Document excerpt
Bill Winter

No. 69
- Position: LB/G/K

Personal information
- Born: July 9, 1943 (age 83) Nitro, West Virginia

Career information
- High school: Nitro (WV)
- College: Marshall

Career history
- Charleston Rockets (1964–1965);

Awards and highlights
- All Kanawha County Football First Team, 1960 (Guard); All AAA West Virginia State Second Team, 1960 (Guard); All Mid-American Conference 2nd Team Player, 1963 (linebacker).; Captain, Marshall University Football Team, 1964; Marshall University Lineman of the Year, 1964; All Mid-American Conference 1st Team Player, 1964 (linebacker).; Inducted Marshall University Hall of Fame, 1990; Named to the Marshall University Field of Dreams Team, 1991;

= Bill Winter (Marshall Thundering Herd) =

American football player (born 1943)

William Richard Winter (born July 9, 1943, in Nitro, West Virginia) is a former Marshall University football player.

==Early life==
Winter graduated in 1961 from Nitro High School and is one of the greatest athletes the school has ever produced. As a member of the 1958 football team, Nitro went 9-0-1 for their first undefeated season in school history (the team also featured his older brother Wilbur who played fullback and would captain the team one year later). Bill Winter was a key player in Nitro High School's 1960 season in which they went 10–0 in the regular season, outscoring their opponents 258–44. Nitro played in the West Virginia AAA state championship game. The Nitro Wildcats ultimately lost to Weir by a score of 40–0. This was Nitro High School's first appearance in a state football championship game. Winter was named to the All AAA West Virginia State Second Team. Of note, Winter's youngest brother Tom would also play linebacker and guard for the Nitro High School football team from 1964 to 1966; during this span, the team would go 8-22.

Supplied data

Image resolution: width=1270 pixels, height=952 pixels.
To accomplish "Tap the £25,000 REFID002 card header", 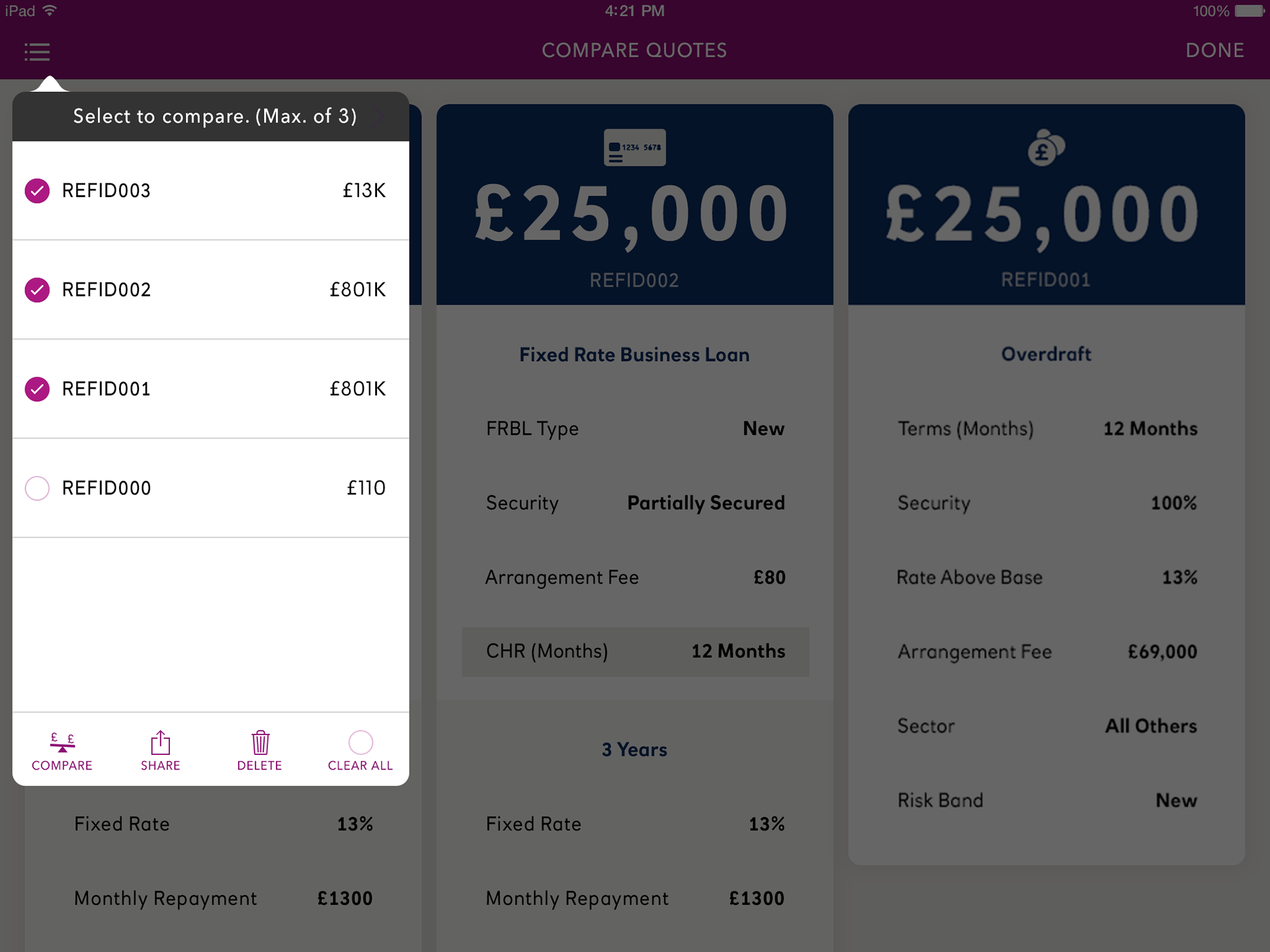I will [x=634, y=204].
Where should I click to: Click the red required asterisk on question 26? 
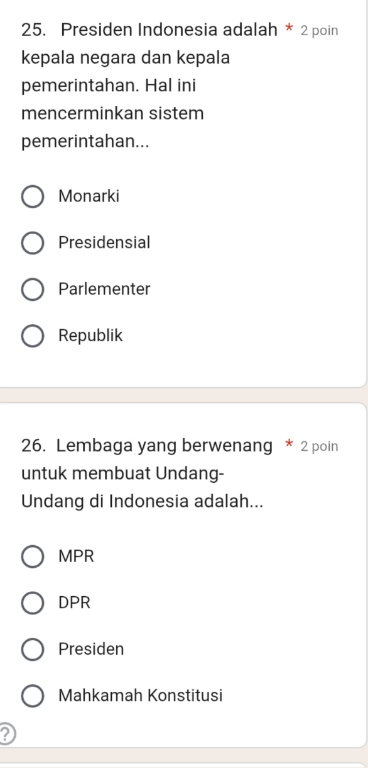[x=289, y=445]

Written task
Continue the Bill Winter biography from the point where it stops. The listing plays no part in what comes next.

Final result
| Nitro High Wildcats | Regular season record | Notes |
|---|---|---|
| 1958 | 9–0–1 | first undefeated season |
| 1959 | 6–4–0 |  |
| 1960 | 10–0–0 | lost in WV AAA State Championship to Weir 40–0; named to WV AAA 2nd Team |

==College career==
Winter went on to play college football at Marshall University. He received numerous offers at other schools including West Virginia University. He enjoyed a successful career playing on offense (guard), defense (linebacker), and on special teams (kick-off team and kicking PATs). Winter was one of only 4 sophomores to start for Marshall in 1962. He broke his ankle during the next to last game of the season against Xavier. After the game, Marshall head coach Charlie Snyder (American football) remarked, "That boy is the greatest sophomore football player I've ever coached." He was named to the All Mid-American Conference 2nd Team in 1963. During this season, Marshall finished at 5–4–1, for their first winning season since 1957 and only their second since joining the MAC in 1954. In 1964, Winter was named captain of the team along with teammate Jim Cure. Marshall would have its best football season during its first tenure in the MAC (1954–1968), finishing 7-3 and 2nd in the Mid-American Conference. During this season, Winter was named to the 1964 All Mid-American Conference Team. After Winter's departure, Marshall would post a 7-31-1 record during their last 4 seasons in the MAC, going winless in the last two seasons (1967–68). He is a member of the Pi Kappa Alpha fraternity.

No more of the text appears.